OBDULIA ARAGON v. FRANCISCO ARAGON +

DECISION

105 Phil. 365

[ G. R. No. L-11472, March 30, 1959 ]

OBDULIA ARAGON, CONRADO ARAGON, AND MAXIMO ARAGON, PLAINTIFFS AND APPELLEES, VS. FRANCISCO ARAGON, BEATRIZ ARAGON, AND MIGUELA ARAGON, DEFENDANTS AND APPELLANTS.

D E C I S I O N

REYES, J.B.L., J.:

Appeal from  the decision of the Court First Instance of Leyte in its Civil Case No. 776, annulling the previous final judgment rendered by it in Civil Case No. 578, ordering the partition of certain parcels of land.

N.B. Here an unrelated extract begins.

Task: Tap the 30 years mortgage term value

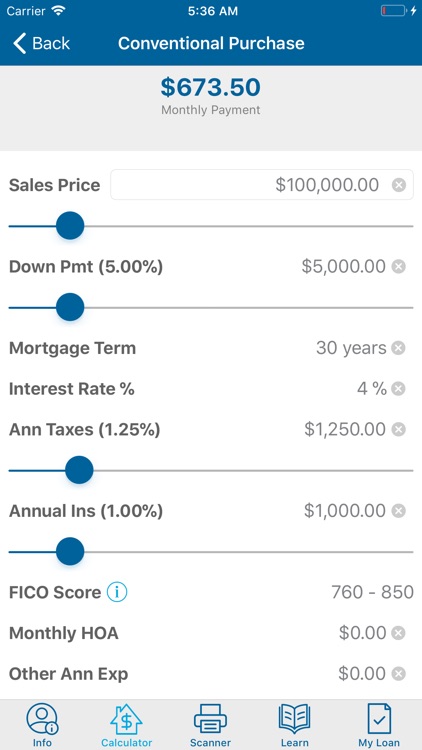Action: pyautogui.click(x=351, y=348)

It appears that on September 29, 1949, appellants filed with the  Court  of  First  Instance  of Leyte a complaint against appellees (Civil Case No. 578) for partition of 11 parcels of land  described therein.   (Record on Appeal, pp. 8-11).  The defendants in said case (appellees herein) were declared in default for failure to file their answer within the reglementary period, in spite of summons duly served upon  them (Exh.  1, p.  1, Records).  Trial having been had, the court rendered judgment, on December  22, 1949, finding (1) that all the  parcels of  land  described in the complaint belonged originally to the deceased spouses Mauricio Aragon and Leona Ingay (parents of the parties-litigants) ;  (2)  that plaintiffs  and  defendants  were  co-owners thereof,  and (3) ordering  the partition of said eleven  (11) parcels among them.   (Record on Appeal, p. 11)

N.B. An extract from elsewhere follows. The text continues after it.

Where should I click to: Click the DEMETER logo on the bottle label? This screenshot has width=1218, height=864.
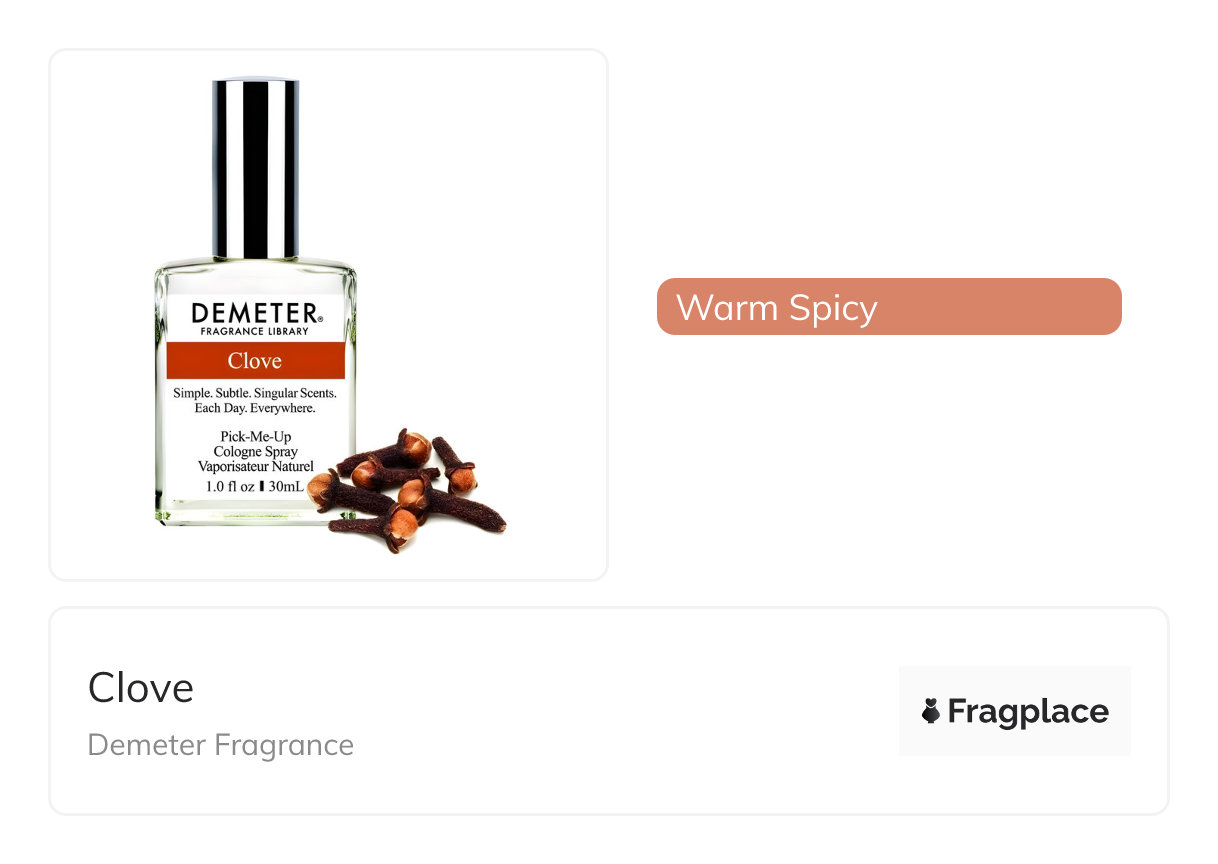click(255, 312)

For  failure  of the parties  to amicably partition  the properties among themselves, the court appointed commissioners to effect such partition.   (Exhibit 3, p. 3, Records) The  commissioners  submitted a project  of partition on March 11, 1950 which  was approved by the  court on April 1,  1950.   (Exhibits 5, 9,  11,  p. 17, Records)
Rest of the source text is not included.